Health & Safety
At some point a parent faces the choice to leave a child home alone for the first time. Whether the decision is based on necessity or convenience the transition to having your child stay home alone is a big step for every family. In general, it is not a good idea to leave a child under the age of 10 years old home alone. Some states have laws regulating the age at which a child may be left home alone. Check with your state agency that services children and families for this information. (In Alabama check with the Department of Human Resources www.dhr.alabama.gov or phone 334-242-9500)
- Is your child ready? There is no perfect age when children are ready to stay home alone because children mature at different levels. The most important thing to consider is the level of responsibility your child possesses. Does he complete his homework, handle his household chores, and can he follow directions? How well does your child react to unpredictable events?

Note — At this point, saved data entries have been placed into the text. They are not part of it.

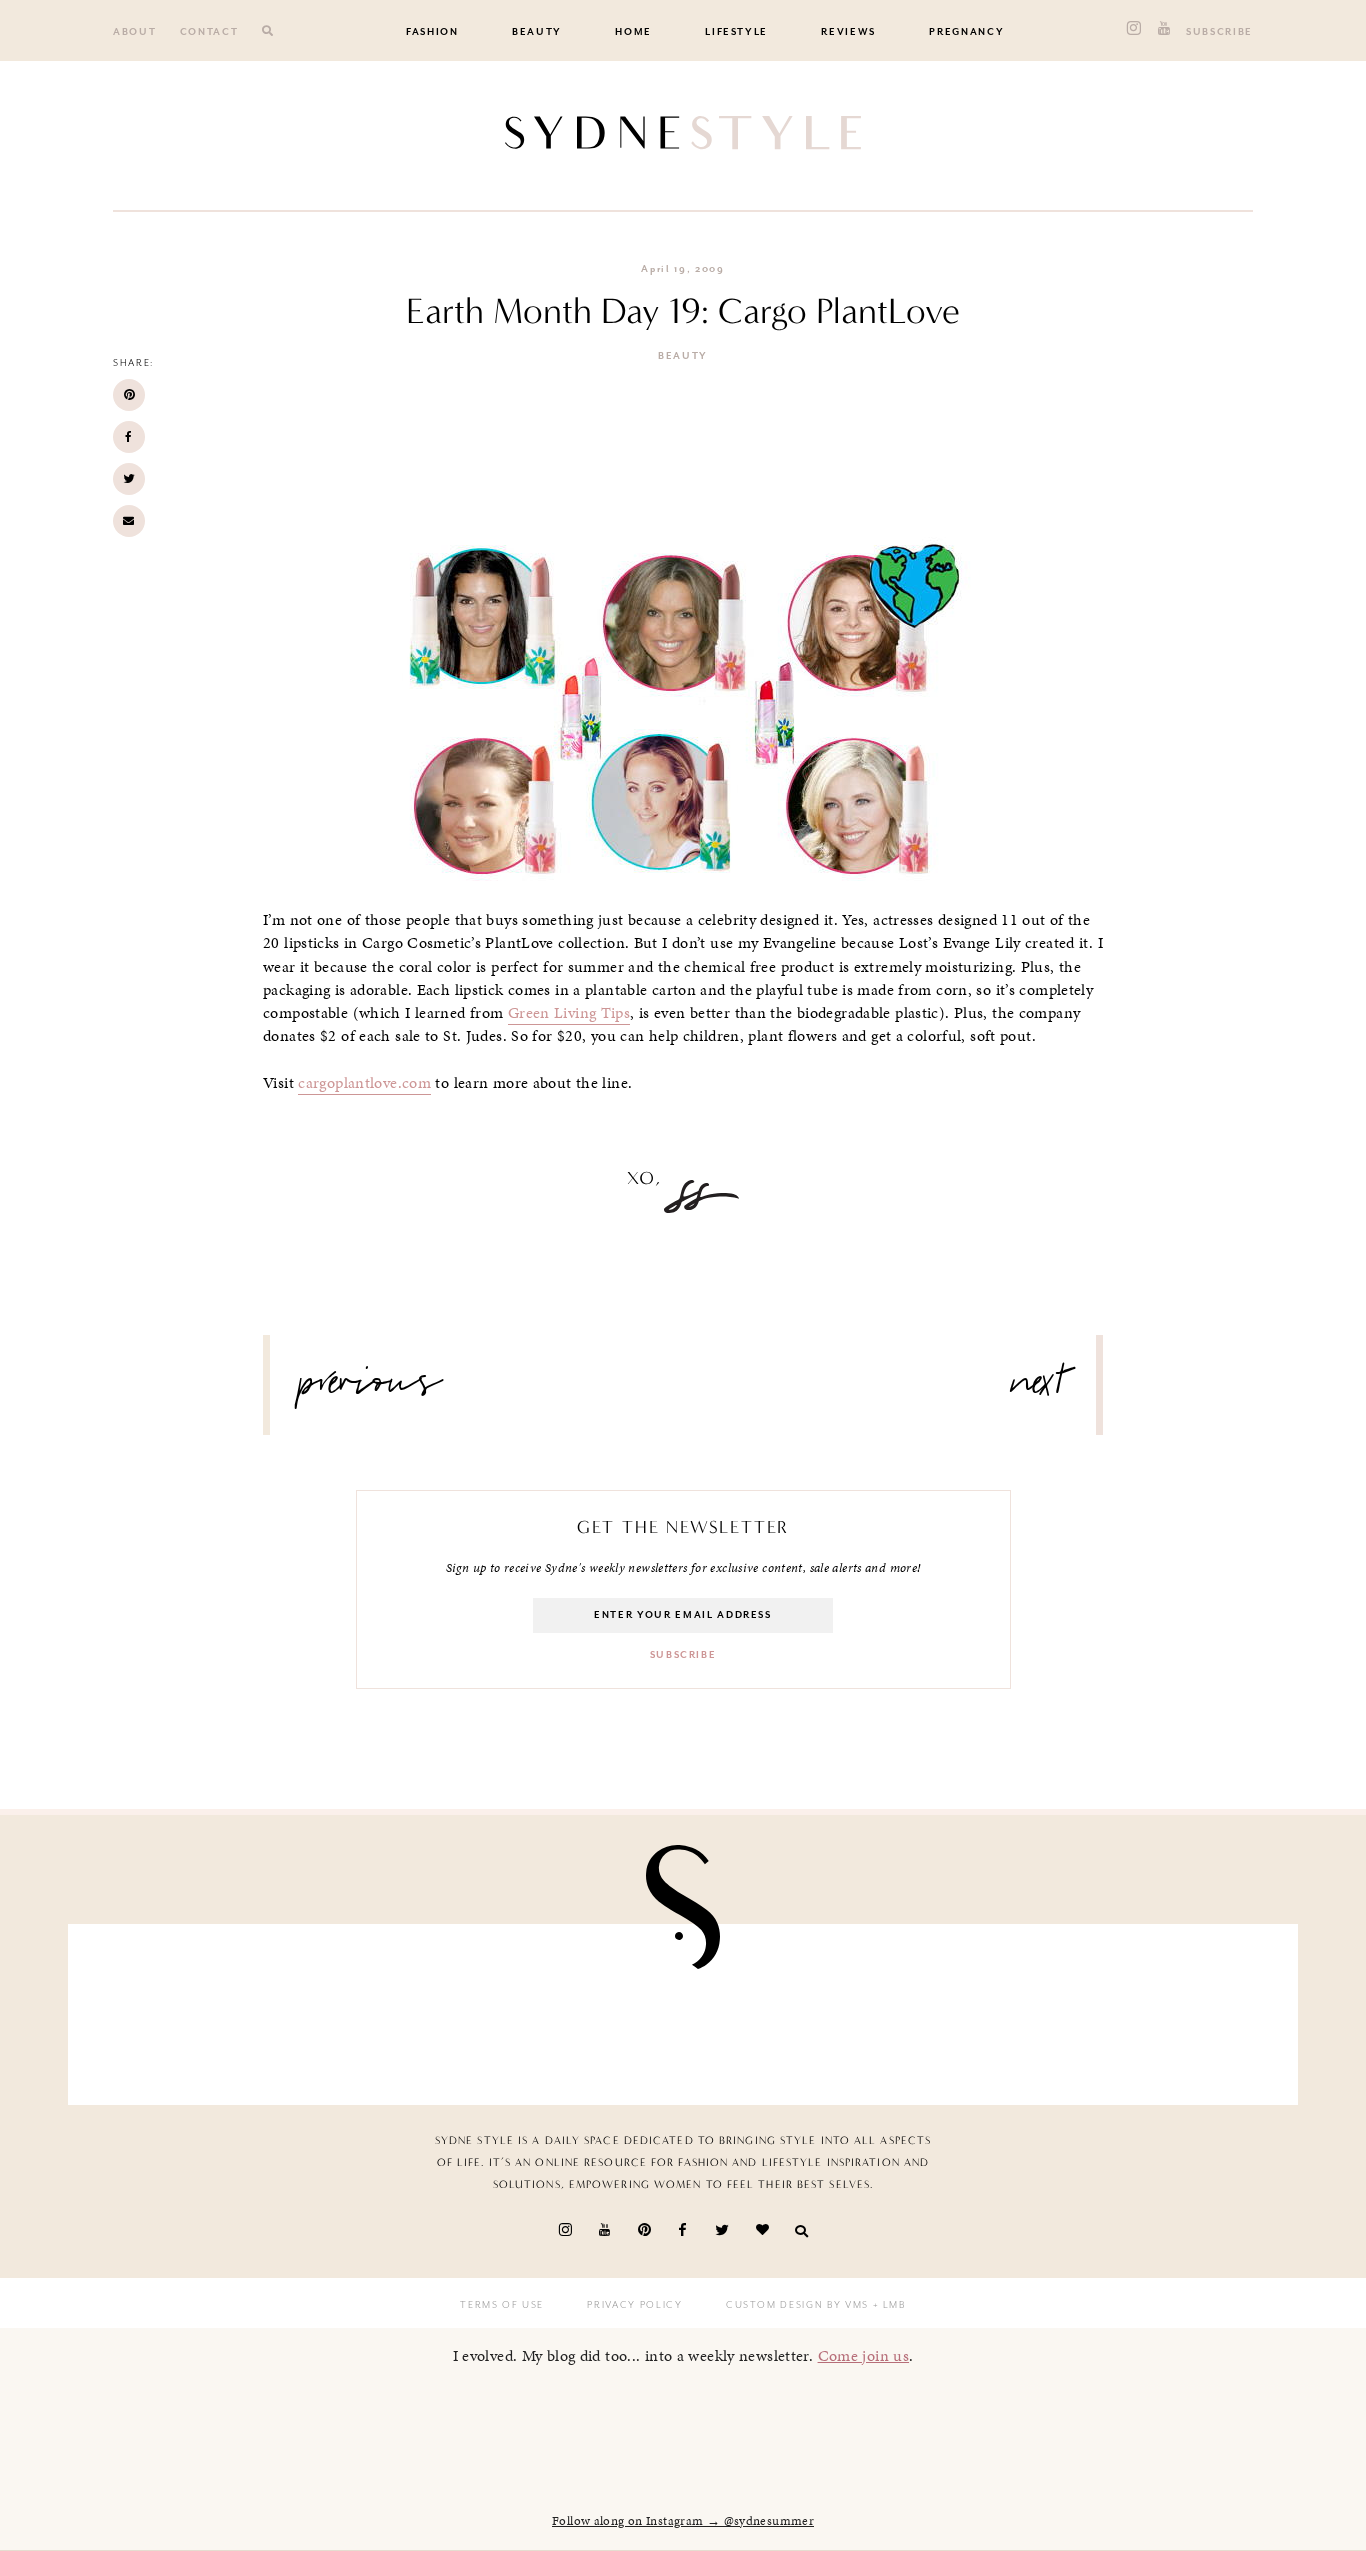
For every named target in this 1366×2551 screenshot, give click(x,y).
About (134, 32)
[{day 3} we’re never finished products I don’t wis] (383, 2009)
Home (633, 32)
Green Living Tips (569, 1013)
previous (371, 1390)
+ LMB (887, 2305)
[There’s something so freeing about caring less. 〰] (183, 2009)
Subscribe (1219, 32)
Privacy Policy (634, 2305)
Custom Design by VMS (797, 2305)
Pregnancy (966, 32)
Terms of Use (502, 2305)
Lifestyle (736, 32)
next (1038, 1390)
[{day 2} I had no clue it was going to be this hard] (783, 2009)
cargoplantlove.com (364, 1083)
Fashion (432, 32)
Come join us (864, 2355)
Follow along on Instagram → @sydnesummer (683, 2521)
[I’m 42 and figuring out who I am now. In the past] (1183, 2009)
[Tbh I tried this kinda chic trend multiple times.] (583, 2009)
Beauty (537, 32)
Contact (209, 32)
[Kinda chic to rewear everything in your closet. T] (983, 2009)
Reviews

- Amount of support: Consider the amount of support you can count on from neighbors, family, and friends. Leave your child a list of trusted individuals he can call if you’re not available to talk with him.
- Start off slow: Have a trial period. Start with small separations. Leave your child alone in the house during the day for an hour while you run an errand. Afterwards, talk with your child to see if he felt lonely or frightened. If everything goes well, slowly increase time and distance apart. Leave him specific directions to follow while you are away. If he deviates from your instructions, he may not be ready to be left alone.
- Role Play: Act out possible situations to help your child know what to do. Many children feel they understand a safety plan after it is discussed, but fail to put it into action if tested. Set up possible scenarios, such as a power outage, and have your child demonstrate exactly how he would handle the situation. Gradually add more serious circumstances to your safety plan.
- Establish clear rules: Make sure your child knows what is and is not allowed when you are not home. Having established chores or other tasks help keep your child busy while you’re away.
- Don’t overdo it: Even a mature, responsible child shouldn’t be home alone too much. Consider other options such as after school programs, youth centers, or church groups, to help your child stay busy and involved.
- Siblings as Sitters: Check with your state agency about laws regarding appropriate ages and the number of younger children an older sibling may care for. Question neighbors and family members about their practices. Ask your older child how they feel about sitting with their sibling. If you sense there is a significant amount of sibling rivalry it may be best to go another route. The safety and well-being of the children should be the deciding factor.